Je ne suis pas de ce monde fade et flasque et n'adhère nullement aux
mollesses de ce siècle édulcoré qui m'a pourtant fait naître. Un ordre social
que j'ai immédiatement rejeté, que je méprise plus que jamais aujourd'hui et qui
se nomme "république".
Je ne me sens pas chez moi sur cette terre infâme aux couleurs régicides,
égalitaristes, universalistes.
Sous une forme rêvée, idéale et intemporelle, je me sais enfant royal, fils
céleste, ami des étoiles et frère des hommes de rang divin.
J'ai vu le jour sous un autre ciel et ai hérité d'une mentalité lumineuse :
je suis le fruit intact de ces âges révolus où la pensée était saine, claire et
simple et où la justice avait l'éclat tranchant des vérités de feu.
J'ai gardé la nostalgie de cette société radicale où la force, la hardiesse
et la fracassante virilité concourraient au développement de la vertu.
La quête du sublime était la norme, la mort une banalité.
Et la souffrance, une formalité de la vie.
Bref, je coule une existence de reclus, loin des mensonges de cette triste
civilisation, dans l'ombre paisible de mon château. Isolé de tout mais heureux,
quoique souvent livré à l'oisiveté, je demeure accroché à mes valeurs sacrées,
périmées aux yeux de mes contemporains, et en solitaire poursuis mon chemin de
gloire, plein de folie et de vaillance.
Je ne m'occupe guère des règles et impératifs de ce temps qui n'est pas le
mien. Pour cette seule raison, que personnellement je trouve fort mesquine, peu
de gens parmi mes rares visiteurs m'apprécient, mais je suis habitué à morguer
cette gueusaille. Je ne me chauffe point contre de si piètres choses... Ce qui
m'enflamme bien plus profitablement, c'est de châtier mes jeunes bonniches. Sous
couvert de quelconques broutilles, il me plaît à corriger ces sottes filles
!
Je m'amuse à leur fouetter le dos.
Jusqu'au sang évidemment, sinon cette salutaire gymnastique que je m'impose
ne me serait pas bénéfique... Il en va ici de ma forme physique comme de ma
santé mentale. Non seulement cet exercice sur mes servantes me permet
d'entretenir mes muscles vieillissants, mais en plus leurs larmes me consolent
de mes longs lundis d'ennui. Ces heures, brèves mais précieuses, mettent du
baume à mes souvenirs douloureux car il faut savoir que dans ma jeunesse je
souffris de la perte de mes rats apprivoisés.

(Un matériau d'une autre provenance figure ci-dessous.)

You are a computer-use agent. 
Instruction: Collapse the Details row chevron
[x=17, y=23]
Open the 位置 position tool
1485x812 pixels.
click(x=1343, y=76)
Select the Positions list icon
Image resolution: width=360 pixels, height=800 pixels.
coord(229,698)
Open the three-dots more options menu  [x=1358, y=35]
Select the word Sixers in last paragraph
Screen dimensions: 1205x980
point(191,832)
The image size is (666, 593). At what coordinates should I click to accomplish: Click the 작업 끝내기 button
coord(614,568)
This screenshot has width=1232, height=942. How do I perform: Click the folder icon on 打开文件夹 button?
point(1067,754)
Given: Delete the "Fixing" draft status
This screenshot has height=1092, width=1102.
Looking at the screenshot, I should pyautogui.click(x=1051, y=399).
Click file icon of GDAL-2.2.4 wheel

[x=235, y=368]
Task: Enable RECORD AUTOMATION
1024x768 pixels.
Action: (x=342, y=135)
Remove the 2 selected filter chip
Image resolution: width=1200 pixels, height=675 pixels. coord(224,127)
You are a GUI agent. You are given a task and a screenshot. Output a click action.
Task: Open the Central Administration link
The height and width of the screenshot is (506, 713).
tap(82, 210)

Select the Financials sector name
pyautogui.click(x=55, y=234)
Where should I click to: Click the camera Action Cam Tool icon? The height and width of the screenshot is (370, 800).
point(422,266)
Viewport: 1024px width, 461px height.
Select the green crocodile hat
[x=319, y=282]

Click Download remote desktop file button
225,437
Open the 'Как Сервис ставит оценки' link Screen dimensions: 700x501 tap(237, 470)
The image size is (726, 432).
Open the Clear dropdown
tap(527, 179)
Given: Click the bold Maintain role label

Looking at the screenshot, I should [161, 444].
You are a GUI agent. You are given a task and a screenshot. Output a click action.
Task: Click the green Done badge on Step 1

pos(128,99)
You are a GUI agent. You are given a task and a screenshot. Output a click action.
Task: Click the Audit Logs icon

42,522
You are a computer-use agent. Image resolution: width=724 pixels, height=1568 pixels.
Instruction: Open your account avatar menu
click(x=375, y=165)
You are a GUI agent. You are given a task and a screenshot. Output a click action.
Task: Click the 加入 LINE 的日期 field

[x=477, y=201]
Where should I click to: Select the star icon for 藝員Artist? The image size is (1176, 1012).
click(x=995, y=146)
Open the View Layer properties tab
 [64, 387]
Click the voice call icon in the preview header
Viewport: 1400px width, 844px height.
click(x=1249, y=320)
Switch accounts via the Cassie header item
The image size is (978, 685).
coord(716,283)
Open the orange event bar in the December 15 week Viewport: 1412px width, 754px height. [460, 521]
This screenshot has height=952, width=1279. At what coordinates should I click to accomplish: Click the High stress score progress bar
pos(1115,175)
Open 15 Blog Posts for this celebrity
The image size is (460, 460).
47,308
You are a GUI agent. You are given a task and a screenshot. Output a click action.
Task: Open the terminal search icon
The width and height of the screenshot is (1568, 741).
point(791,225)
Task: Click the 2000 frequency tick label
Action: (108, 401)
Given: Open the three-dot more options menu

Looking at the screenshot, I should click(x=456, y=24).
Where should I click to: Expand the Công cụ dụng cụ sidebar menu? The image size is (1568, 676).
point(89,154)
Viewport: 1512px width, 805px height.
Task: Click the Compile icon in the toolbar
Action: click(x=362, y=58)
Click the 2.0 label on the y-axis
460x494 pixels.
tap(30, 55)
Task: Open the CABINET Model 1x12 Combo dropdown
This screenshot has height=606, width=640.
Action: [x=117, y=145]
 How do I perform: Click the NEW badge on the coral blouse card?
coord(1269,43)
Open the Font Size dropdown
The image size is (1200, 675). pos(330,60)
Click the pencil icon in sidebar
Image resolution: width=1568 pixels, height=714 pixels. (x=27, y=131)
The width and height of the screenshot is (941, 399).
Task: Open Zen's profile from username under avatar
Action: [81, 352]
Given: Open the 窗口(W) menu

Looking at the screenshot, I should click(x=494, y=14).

A ma table je consens à faire venir de mondaines châtelaines aguerries ou
d'appétissants tendrons à l'âme candide, à conditions qu'elles paient de leur
chair blanche le repas que je leur offre si généreusement.
Quant aux quémandeurs de toutes espèces, je leur destine les pires
outrages, je leur crache au front, les rudoie sans remords, les bastonne de bois
vert avant de les chasser de mon salon à coups de bottes aux fesses et de
cravache au visage !
En effet, je pratique l'équitation.
Mais revenons à nos moutons.
La brûlure des lanières pour mes chambrières. La flamme charnelle pour mes
convives. Le cuir de mes semelles et la gifle de ma badine pour les pouilleux.
On me surnomme le "seigneur cinglant".